Hola. Me llamo Amy y soy pasante de asistencia social en el Centro Nacional de Rehabilitación Rancho Los Amigos. Trabajo en la unidad de lesiones de médula espinal con pacientes que han sufrido recientemente lesiones en la médula y están aquí para rehabilitación. Mi función es brindarles terapia, orientación y validación de lo que están atravesando, la pena, la pérdida, la ira y todos los sentimientos que son normales y forman parte del proceso de ajuste.
No siempre comparto abiertamente mi experiencia de vida, salvo que me lo pidan, pero pienso que estar en una silla de ruedas y vivir una vida plena sirve de alguna manera como modelo. Inicialmente, los pacientes pueden no reconocer que la vida siquiera es posible después de la parálisis; incluso pueden hacer una negación de lo que va a suceder. Esto es, por supuesto, natural. Pero igualmente creo que mi presencia aquí les recuerda que las cosas mejorarán con el tiempo y que ellos también pueden tener una buena calidad de vida después de la rehabilitación. Básicamente, pueden crear cualquier clase de vida que elijan.

Vine al sur de California desde Michigan para jugar tenis en silla de ruedas. De modo que mi deporte es lo que me trajo aquí. Lo que intento compartir con los pacientes es que las actividades, las aficiones, los deportes, verdaderamente pueden ayudarlos a lidiar con su discapacidad. En mi caso, el tenis me mostró el mundo. Me brindó muchas cosas sorprendentes como: viajes, modelos de función y el sentido comunitario. También creo que me dio confianza, sentido de realización, y me facilitó el ajuste a estar en una silla.

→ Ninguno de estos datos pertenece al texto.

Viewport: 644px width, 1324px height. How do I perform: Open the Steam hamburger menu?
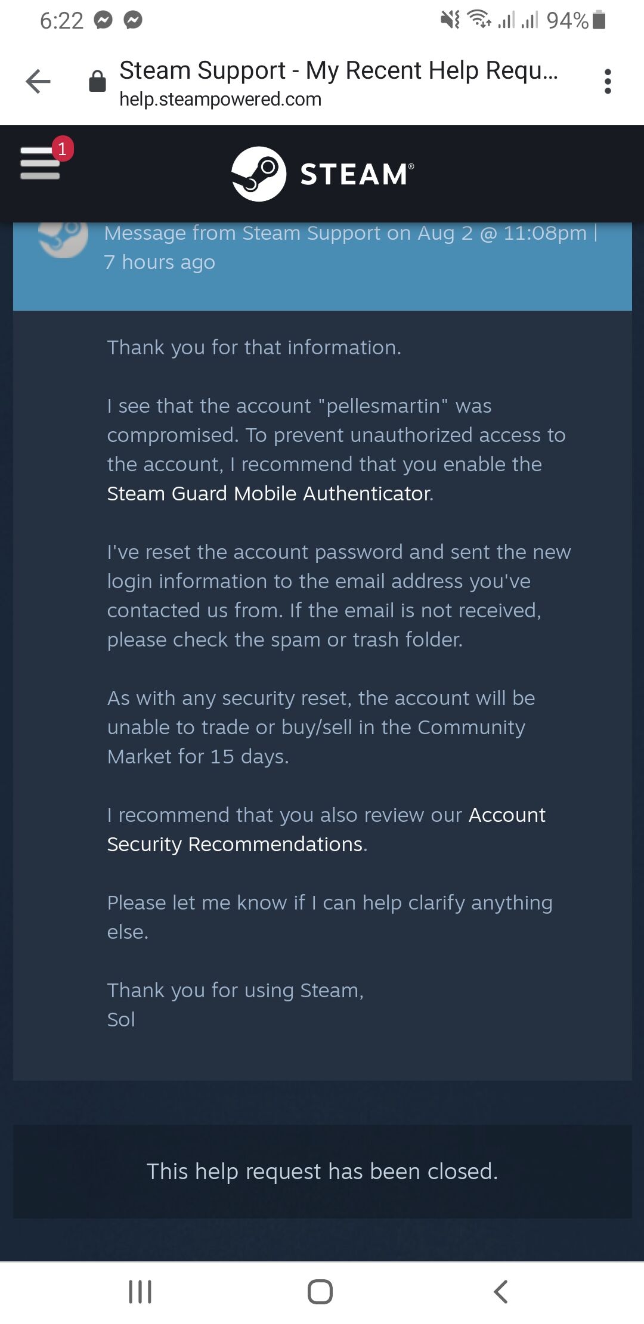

Sé que el proceso de ajuste es distinto para cada uno de nosotros. Todos tenemos distintos pasados, distintos conjuntos de experiencias y llegamos a distintos lugares. La causa de mi parálisis es la espina bífida. Desde cuando puedo recordar, mi sentido de identidad ha estado integrado a mi discapacidad. Obviamente, el camino de mi vida es único. Pero creo que en algún punto todos estamos juntos y nos enfrentamos a los mismos problemas. Alguien que ha estado en una silla unos pocos años se enfrenta a la misma clase de cosas con las que me enfrento yo después de treinta años. Por eso les digo a las personas que, si se enfocan en lo que las hace felices y buscan los recursos necesarios, encontrarán su lugar y su comunidad en su ‘nueva’ vida. Lo que es más importante, estas cosas les permitirán llevar adelante vidas plenas, ricas y gratificantes. Depende completamente de cada persona.